My current situation:
1. My pH is about 6.6 before the photo-period (I switch my CO2 on about 1 hour before lights on)
2. My pH just after lights come on is 6.3
3. My pH just before lights go off is 6.2 (CO2 is switched off together with the lights. Duration of lights is 9 hours)
I measure my pH using a pH pen, so it should be accurate enough to 0.1.
4. My carbonate hardness is 3-4
5. 2x54W of T5 (high output) lights. I have mostly crypts, anubias, moss as the main plants, so the low amount of lights seems adequate.
6. I add about 3-5 ppm NO3 twice weekly (from Potassium Nitrate), <1 ppm PO4 weekly (from Potassium Phosphate, I add 4-5 crystals) and 20 ml of Tropica Mastergrow weekly.
7. I change my water about 40% weekly.

Seems like my CO2, based on pH of 6.2 to 6.3 and 3-4 dK should be about 45 to 75 ppm. 

I'm dissolving my CO2 using a pressurised system with a Dennerle Cyclone 5000 with a dedicated power head. I believe this should give good diffusion rates.

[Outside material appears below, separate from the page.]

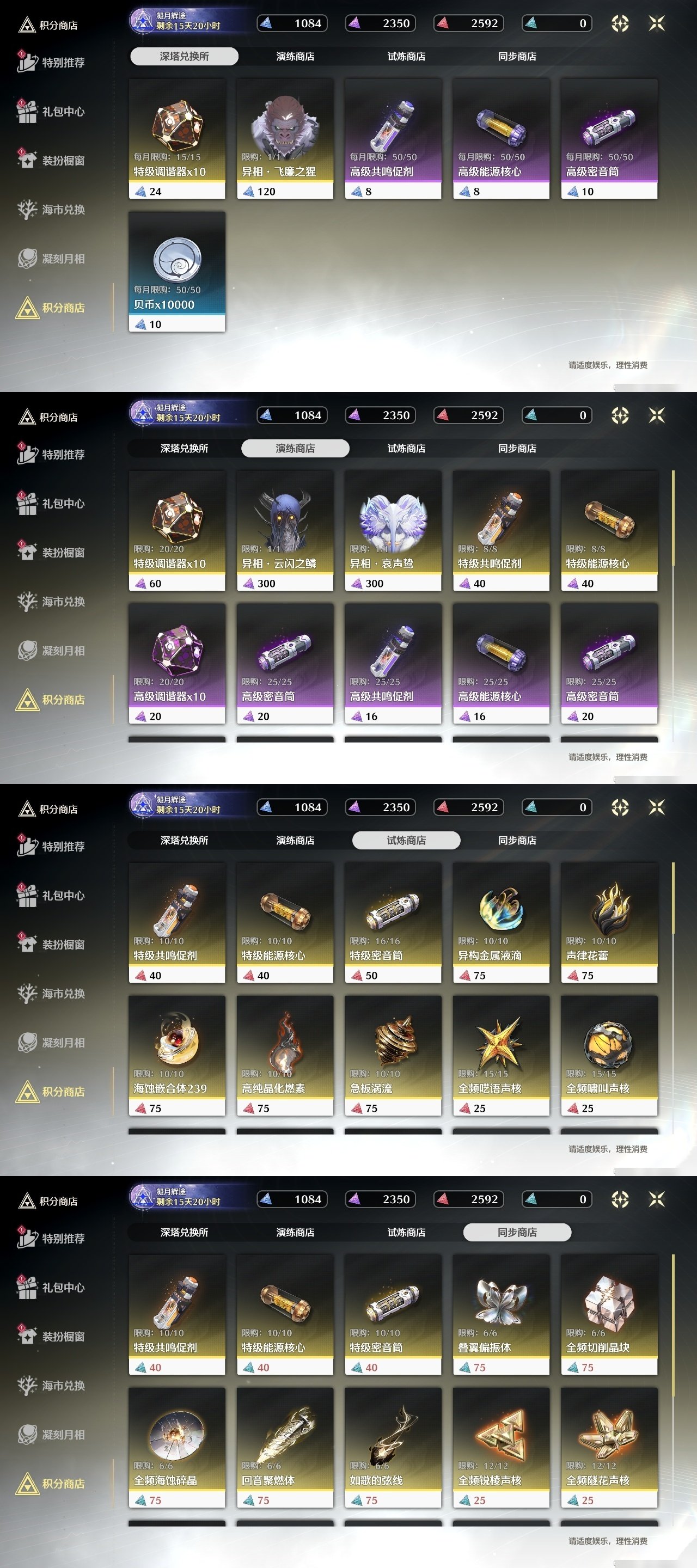697x1568 pixels.
Task: Open the 异相·飞廉之猩 ape echo item
Action: [x=285, y=139]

However, I suspect there may be some other unknown acids which are misleading the pH readings. I am using ADA aquasoil, which is a peat-based gravel, so it does lower the pH. Having said that though, the gravel is 2 years old, so probably most of the peat should have been exhausted. I also have quite a fair bit of driftwood which may leak tannic acid (?) into the water.

So my problem is that I don't really know what is the true level of CO2 that I have in my tank. So far, the fish are not suffering from CO2 poisoning yet. 

Given that I have this unknown acid problem in my tank, how do I know for sure that my CO2 is adequate? I believe many other people also use driftwood, so my situation shouldn't be unique. What is the typical ambient level of CO2 that I should be expecting without CO2 injection and can I make deductions from there? For instance, at dK 4 and ambient CO2 of say 10 ppm, my pH should be about 7 but my actual pH is actually 6.6. So should I aim for 6.0 pH instead of 6.2?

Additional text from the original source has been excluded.